— BEGIN Entries shown —

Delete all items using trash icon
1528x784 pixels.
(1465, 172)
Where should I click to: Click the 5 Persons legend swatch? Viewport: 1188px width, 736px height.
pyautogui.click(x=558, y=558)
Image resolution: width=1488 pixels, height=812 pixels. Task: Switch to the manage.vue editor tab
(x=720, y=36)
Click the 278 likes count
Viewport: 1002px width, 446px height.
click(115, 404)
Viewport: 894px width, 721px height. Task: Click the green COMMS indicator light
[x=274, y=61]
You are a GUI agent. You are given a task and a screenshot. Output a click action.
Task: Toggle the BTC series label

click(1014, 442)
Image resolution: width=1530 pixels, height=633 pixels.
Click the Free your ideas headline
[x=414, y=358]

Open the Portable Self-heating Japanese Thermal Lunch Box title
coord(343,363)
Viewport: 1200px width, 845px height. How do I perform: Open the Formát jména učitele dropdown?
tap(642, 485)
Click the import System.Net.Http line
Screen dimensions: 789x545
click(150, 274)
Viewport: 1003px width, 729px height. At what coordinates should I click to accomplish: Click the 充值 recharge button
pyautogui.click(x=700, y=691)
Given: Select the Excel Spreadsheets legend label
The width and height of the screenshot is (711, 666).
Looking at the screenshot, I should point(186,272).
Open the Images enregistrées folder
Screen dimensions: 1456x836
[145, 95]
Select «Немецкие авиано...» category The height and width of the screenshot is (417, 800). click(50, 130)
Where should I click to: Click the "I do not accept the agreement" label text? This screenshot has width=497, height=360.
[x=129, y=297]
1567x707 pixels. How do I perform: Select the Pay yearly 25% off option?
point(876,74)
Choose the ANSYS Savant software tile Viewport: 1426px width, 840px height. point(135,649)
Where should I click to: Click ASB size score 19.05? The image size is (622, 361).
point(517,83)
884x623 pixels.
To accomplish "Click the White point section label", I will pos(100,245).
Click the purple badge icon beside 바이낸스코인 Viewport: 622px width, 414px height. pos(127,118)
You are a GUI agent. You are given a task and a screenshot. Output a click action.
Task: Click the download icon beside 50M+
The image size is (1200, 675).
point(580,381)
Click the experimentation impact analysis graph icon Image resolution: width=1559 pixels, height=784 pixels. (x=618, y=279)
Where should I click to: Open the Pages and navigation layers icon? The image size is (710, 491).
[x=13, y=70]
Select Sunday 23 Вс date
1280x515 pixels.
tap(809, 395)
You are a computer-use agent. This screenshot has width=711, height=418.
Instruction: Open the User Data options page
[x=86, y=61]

— END Entries shown —

_Brief_
Turn every line of the material above into a numbered list and drop the blank lines.

_The response_
1. Delete all items using trash icon
2. 1528x784 pixels.
3. (1465, 172)
4. Where should I click to: Click the 5 Persons legend swatch? Viewport: 1188px width, 736px height.
5. pyautogui.click(x=558, y=558)
6. Image resolution: width=1488 pixels, height=812 pixels. Task: Switch to the manage.vue editor tab
7. (x=720, y=36)
8. Click the 278 likes count
9. Viewport: 1002px width, 446px height.
10. click(115, 404)
11. Viewport: 894px width, 721px height. Task: Click the green COMMS indicator light
12. [x=274, y=61]
13. You are a GUI agent. You are given a task and a screenshot. Output a click action.
14. Task: Toggle the BTC series label
15. click(1014, 442)
16. Image resolution: width=1530 pixels, height=633 pixels.
17. Click the Free your ideas headline
18. [x=414, y=358]
19. Open the Portable Self-heating Japanese Thermal Lunch Box title
20. coord(343,363)
21. Viewport: 1200px width, 845px height. How do I perform: Open the Formát jména učitele dropdown?
22. tap(642, 485)
23. Click the import System.Net.Http line
24. Screen dimensions: 789x545
25. click(150, 274)
26. Viewport: 1003px width, 729px height. At what coordinates should I click to accomplish: Click the 充值 recharge button
27. pyautogui.click(x=700, y=691)
28. Given: Select the Excel Spreadsheets legend label
29. The width and height of the screenshot is (711, 666).
30. Looking at the screenshot, I should point(186,272).
31. Open the Images enregistrées folder
32. Screen dimensions: 1456x836
33. [145, 95]
34. Select «Немецкие авиано...» category The height and width of the screenshot is (417, 800). click(50, 130)
35. Where should I click to: Click the "I do not accept the agreement" label text? This screenshot has width=497, height=360.
36. [x=129, y=297]
37. 1567x707 pixels. How do I perform: Select the Pay yearly 25% off option?
38. point(876,74)
39. Choose the ANSYS Savant software tile Viewport: 1426px width, 840px height. point(135,649)
40. Where should I click to: Click ASB size score 19.05? The image size is (622, 361).
41. point(517,83)
42. 884x623 pixels.
43. To accomplish "Click the White point section label", I will pos(100,245).
44. Click the purple badge icon beside 바이낸스코인 Viewport: 622px width, 414px height. pos(127,118)
45. You are a GUI agent. You are given a task and a screenshot. Output a click action.
46. Task: Click the download icon beside 50M+
47. The image size is (1200, 675).
48. point(580,381)
49. Click the experimentation impact analysis graph icon Image resolution: width=1559 pixels, height=784 pixels. (x=618, y=279)
50. Where should I click to: Open the Pages and navigation layers icon? The image size is (710, 491).
51. [x=13, y=70]
52. Select Sunday 23 Вс date
53. 1280x515 pixels.
54. tap(809, 395)
55. You are a computer-use agent. This screenshot has width=711, height=418.
56. Instruction: Open the User Data options page
57. [x=86, y=61]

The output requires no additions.